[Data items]
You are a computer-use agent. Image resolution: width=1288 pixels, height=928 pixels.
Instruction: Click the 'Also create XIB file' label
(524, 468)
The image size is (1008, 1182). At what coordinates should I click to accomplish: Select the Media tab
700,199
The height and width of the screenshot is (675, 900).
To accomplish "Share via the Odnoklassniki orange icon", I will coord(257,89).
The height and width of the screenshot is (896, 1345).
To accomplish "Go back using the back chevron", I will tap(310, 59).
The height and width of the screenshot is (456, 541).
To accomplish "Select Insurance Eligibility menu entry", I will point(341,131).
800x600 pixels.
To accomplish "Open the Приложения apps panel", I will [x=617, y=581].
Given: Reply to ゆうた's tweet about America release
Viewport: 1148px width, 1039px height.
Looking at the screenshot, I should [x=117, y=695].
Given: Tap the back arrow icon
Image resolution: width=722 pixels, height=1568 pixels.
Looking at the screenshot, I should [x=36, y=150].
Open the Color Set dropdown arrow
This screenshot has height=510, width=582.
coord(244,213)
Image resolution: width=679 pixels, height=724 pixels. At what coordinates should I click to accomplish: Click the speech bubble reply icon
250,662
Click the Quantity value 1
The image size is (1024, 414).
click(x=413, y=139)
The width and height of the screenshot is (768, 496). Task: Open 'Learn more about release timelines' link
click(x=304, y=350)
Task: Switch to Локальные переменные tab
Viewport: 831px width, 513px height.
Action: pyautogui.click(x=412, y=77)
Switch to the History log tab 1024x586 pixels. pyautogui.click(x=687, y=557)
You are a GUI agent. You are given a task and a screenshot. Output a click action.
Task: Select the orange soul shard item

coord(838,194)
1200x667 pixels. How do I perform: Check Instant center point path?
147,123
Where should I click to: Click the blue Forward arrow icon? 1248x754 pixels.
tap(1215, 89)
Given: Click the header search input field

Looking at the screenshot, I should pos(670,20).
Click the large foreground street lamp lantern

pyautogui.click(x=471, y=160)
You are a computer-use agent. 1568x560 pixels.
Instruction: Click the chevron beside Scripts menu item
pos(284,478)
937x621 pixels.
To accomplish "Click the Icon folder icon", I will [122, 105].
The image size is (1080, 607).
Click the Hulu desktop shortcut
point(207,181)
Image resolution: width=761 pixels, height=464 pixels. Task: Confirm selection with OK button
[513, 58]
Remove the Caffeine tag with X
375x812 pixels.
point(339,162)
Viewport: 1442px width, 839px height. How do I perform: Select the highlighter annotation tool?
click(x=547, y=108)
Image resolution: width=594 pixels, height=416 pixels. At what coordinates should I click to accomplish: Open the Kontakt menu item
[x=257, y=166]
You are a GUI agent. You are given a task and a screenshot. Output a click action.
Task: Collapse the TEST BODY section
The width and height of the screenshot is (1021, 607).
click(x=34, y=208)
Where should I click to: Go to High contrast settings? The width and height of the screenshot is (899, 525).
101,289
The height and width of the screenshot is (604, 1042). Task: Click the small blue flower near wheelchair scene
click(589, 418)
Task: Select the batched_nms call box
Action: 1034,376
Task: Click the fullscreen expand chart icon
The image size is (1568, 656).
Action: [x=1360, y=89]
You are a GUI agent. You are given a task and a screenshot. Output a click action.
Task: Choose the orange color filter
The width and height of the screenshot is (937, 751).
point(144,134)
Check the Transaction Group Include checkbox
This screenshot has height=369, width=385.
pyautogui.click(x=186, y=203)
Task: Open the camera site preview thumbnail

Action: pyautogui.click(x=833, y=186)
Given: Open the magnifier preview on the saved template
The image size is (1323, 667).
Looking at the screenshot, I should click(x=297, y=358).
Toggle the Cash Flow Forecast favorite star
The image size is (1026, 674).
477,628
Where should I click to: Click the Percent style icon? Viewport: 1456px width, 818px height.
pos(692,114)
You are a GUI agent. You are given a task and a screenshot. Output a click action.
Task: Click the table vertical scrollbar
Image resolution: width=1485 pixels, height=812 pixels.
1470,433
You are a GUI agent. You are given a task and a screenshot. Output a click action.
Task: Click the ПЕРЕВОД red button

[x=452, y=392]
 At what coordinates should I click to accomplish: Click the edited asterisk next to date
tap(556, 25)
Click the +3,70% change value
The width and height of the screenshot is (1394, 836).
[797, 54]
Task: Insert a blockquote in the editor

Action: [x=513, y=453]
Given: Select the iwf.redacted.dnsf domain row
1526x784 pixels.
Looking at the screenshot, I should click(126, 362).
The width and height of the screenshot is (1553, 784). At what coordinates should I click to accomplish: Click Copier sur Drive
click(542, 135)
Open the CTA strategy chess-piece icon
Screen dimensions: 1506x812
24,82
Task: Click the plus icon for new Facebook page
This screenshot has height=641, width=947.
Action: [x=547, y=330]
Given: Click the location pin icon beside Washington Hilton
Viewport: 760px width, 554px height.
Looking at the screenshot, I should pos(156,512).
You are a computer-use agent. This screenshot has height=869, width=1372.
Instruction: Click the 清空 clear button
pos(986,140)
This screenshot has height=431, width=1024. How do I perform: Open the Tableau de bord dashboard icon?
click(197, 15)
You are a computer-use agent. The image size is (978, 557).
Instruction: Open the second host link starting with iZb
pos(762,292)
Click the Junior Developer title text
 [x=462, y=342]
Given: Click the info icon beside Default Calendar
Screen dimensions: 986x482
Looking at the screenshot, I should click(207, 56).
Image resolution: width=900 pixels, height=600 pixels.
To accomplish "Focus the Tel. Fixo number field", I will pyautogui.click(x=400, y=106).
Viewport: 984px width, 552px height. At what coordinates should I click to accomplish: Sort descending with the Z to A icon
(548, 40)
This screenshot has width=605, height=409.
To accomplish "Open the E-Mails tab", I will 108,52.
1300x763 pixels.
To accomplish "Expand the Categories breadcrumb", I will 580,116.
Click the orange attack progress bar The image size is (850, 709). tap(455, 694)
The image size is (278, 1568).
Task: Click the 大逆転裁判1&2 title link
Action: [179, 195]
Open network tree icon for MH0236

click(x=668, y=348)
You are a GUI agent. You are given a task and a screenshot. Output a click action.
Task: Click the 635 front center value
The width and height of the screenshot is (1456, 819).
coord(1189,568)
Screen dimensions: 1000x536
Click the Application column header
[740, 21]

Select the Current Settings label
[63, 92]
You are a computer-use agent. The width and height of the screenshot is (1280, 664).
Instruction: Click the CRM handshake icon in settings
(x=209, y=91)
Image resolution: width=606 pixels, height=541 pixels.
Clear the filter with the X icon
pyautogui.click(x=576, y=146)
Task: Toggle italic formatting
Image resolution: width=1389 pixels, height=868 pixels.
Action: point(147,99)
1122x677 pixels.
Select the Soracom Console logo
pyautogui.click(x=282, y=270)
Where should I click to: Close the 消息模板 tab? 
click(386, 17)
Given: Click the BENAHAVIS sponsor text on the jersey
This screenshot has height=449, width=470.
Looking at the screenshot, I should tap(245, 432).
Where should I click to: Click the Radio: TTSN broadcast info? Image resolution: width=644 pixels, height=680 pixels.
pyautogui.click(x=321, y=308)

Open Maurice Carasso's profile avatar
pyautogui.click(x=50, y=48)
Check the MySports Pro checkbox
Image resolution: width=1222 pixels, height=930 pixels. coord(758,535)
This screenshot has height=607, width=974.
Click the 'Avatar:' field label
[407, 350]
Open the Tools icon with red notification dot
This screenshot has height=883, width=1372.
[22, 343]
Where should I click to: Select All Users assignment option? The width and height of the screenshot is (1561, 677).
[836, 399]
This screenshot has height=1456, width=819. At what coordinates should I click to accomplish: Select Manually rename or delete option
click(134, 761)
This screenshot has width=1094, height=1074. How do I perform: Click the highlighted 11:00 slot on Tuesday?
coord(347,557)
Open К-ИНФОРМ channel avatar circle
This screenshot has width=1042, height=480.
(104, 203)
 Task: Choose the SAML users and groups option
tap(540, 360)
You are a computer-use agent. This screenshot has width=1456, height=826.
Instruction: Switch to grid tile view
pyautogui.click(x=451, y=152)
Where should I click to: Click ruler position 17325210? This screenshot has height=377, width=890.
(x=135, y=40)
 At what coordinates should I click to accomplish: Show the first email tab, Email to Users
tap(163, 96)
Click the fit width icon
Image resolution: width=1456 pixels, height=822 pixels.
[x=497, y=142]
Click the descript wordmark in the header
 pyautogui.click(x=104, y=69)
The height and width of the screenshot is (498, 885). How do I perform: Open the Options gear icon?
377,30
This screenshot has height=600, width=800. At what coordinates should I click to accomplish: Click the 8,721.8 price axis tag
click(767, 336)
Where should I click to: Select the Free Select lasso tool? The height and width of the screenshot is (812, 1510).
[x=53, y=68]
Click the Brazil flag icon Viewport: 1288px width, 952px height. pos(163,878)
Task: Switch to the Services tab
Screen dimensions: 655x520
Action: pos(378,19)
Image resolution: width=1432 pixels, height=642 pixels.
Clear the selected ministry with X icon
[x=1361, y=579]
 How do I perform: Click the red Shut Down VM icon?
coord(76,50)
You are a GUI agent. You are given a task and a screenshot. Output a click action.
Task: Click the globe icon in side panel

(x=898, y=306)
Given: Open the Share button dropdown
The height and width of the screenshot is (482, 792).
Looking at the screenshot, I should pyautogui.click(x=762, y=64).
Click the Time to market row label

▶ _TASK DETAILS_: Work out how many lines in the records include "Share". Only the number should be given.

▶ _RESULT FOR THIS EXERCISE_: 2